Cierro con la despedida de uno de mis personajes favoritos, Santa Sofía de la Piedad, quien por fin recibe un poco de foco tras décadas en el fondo de las escenas: una mujer que siempre se reservó sus opiniones, es la representación del trabajo abnegado y desinteresado, incluso con Aureliano, del que desconoce que es su bisnieto. Sin embargo, ni ella es capaz de combatir la decadencia: flores amarillas brotan de las grietas, y es incapaz de matar a las hormigas que surgen como una metáfora de la muerte. La muerte de Úrsula quiebra su entereza y, cansada de pelear, abandona Macondo para no volver pero, en un reconocimiento del autor a su naturaleza, es la única habitante del hogar familiar que no muere, decisión que me parece muy hermosa.


Capítulo XIX

El capítulo diecinueve es el que menos me gusta de todo el libro, sobre todo por su final, pero primero quiero reconocer la gran maestría que se demuestra en sus primeras páginas.

Datos recopilados
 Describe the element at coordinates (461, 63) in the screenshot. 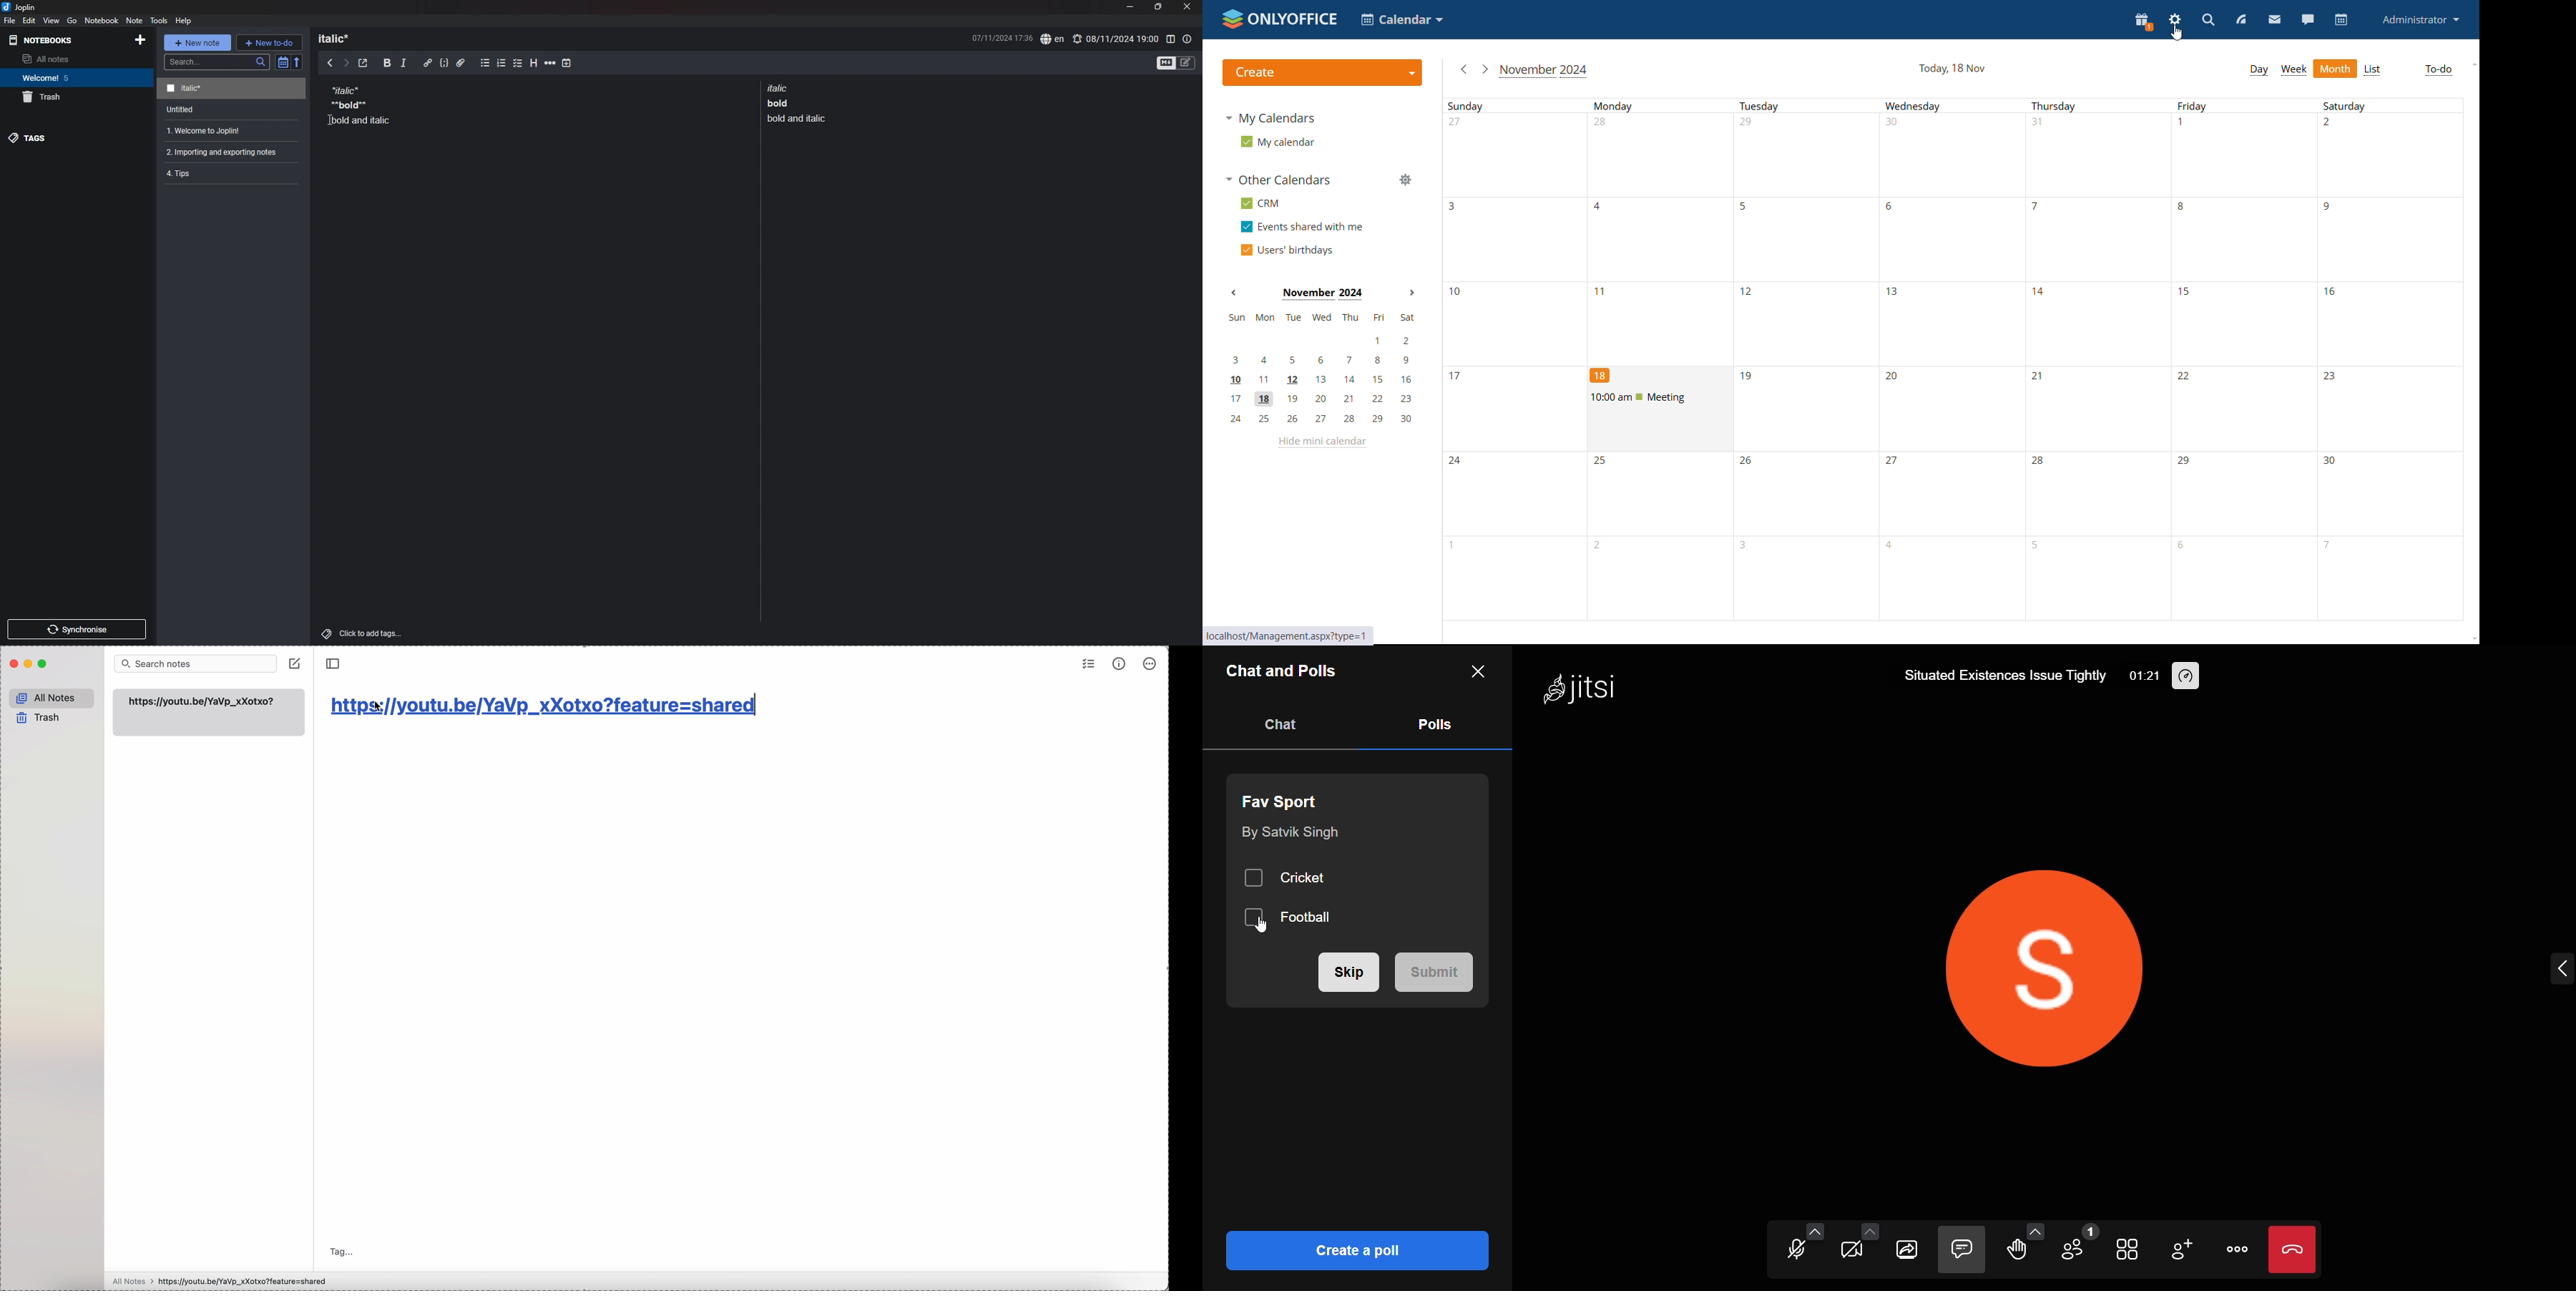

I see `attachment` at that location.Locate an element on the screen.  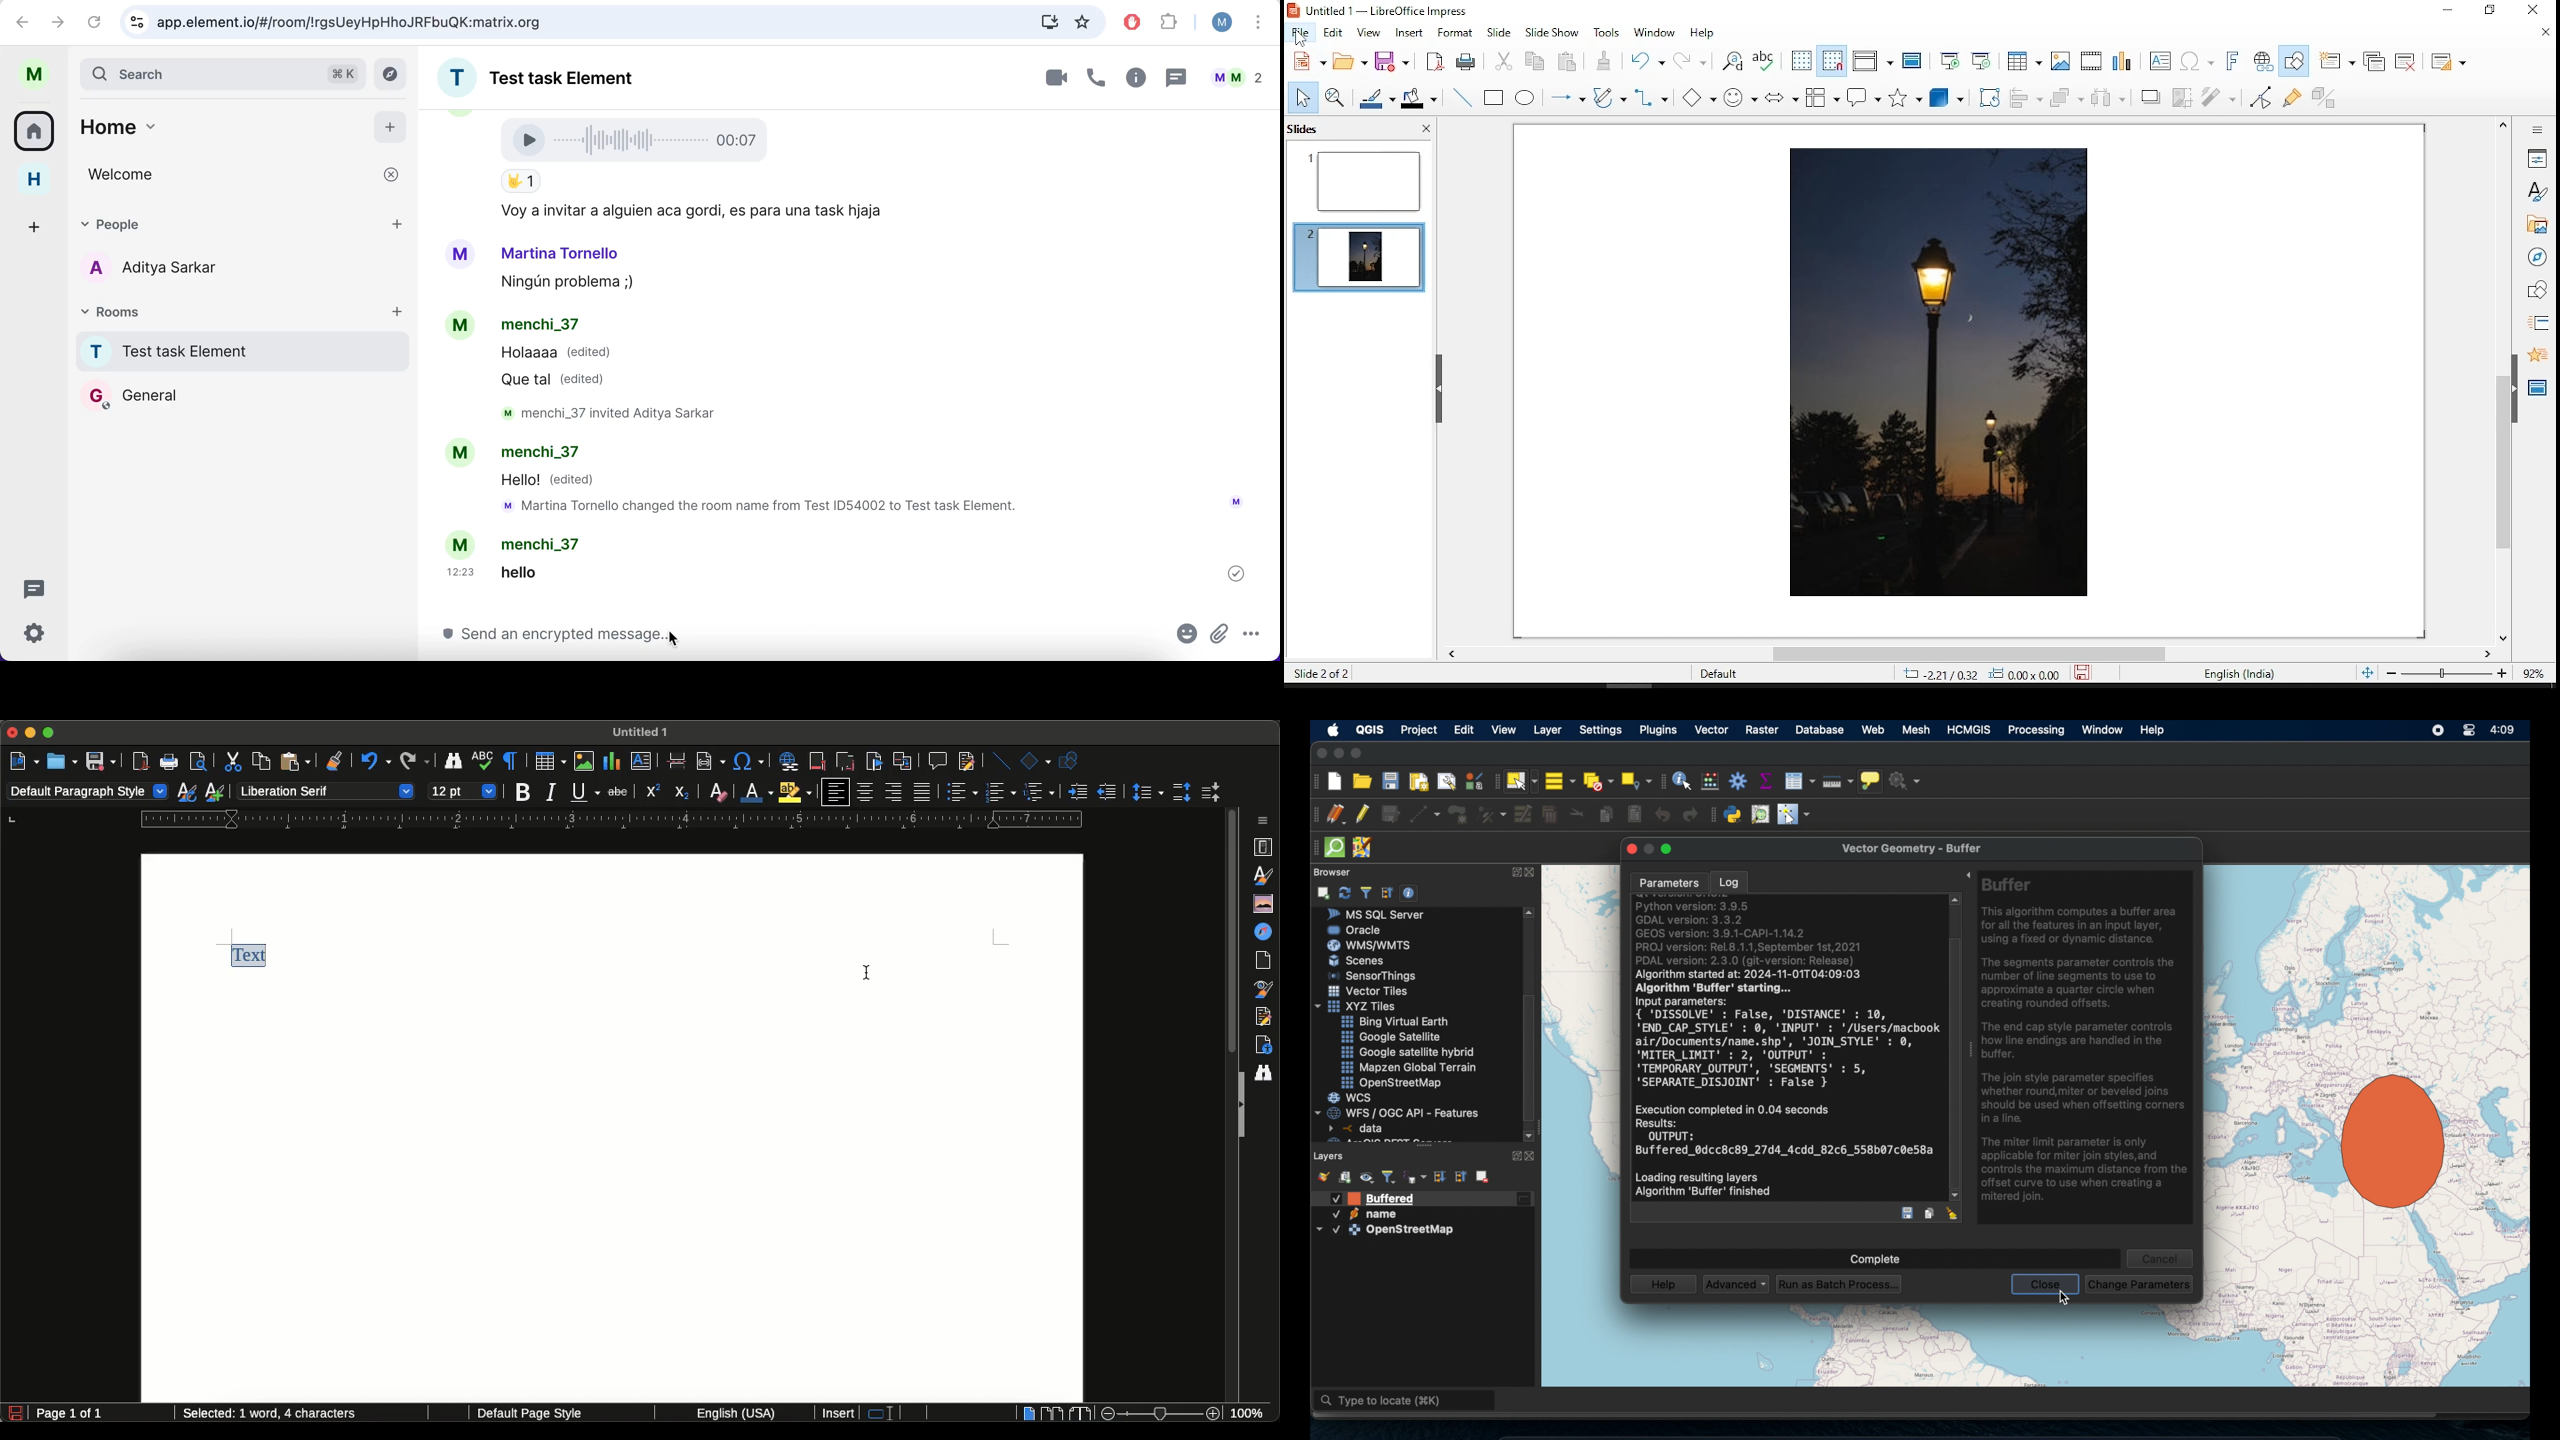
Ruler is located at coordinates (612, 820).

Objetivo 1
Responde, a partir del comentario sobre Santa Sofía de la Piedad y el capítulo diecinueve:
(a) ¿Qué parentesco tiene Aureliano con Santa Sofía de la Piedad?
(b) ¿Qué muerte quiebra la entereza de Santa Sofía de la Piedad?
(c) ¿Qué parte del capítulo diecinueve desagrada más a quien escribe el comentario?
Objetivo 2
Escribe la continuación del comentario sobre Santa Sofía de la Piedad y el capítulo diecinueve a partir de su última oración.
El material no interviene en esta tarea.

Resultado 1
(a) Aureliano es su bisnieto, aunque ella lo desconoce.
(b) La muerte de Úrsula.
(c) Sobre todo su final.

Resultado 2
Amaranta Úrsula, quien regresa a Macondo a hacer una restauración titánica de la casa (deshaciéndose de casi todo menos del daguerrotipo de Remedios Moscote) es una gran protagonista de este capítulo, y conecté bien con su carácter alegre, libre y moderno, que tiene algunas de las mejores cualidad de sus predecesoras (sobre todo Úrsula y Remedios la bella). Es una figura trágica por una gran contradicción: por un lado, su instinto parece advertirle de la maldición familiar, y por eso su sueño es tener hijos con nombres nuevos, pero por el otro, su perdición es un deseo inexplicable de quedarse en Macondo, obsesionada por restaurar un pueblo muerto, misión destinada al fracaso como prueba su incapacidad de hacer que los nuevos pájaros permanezcan en la región.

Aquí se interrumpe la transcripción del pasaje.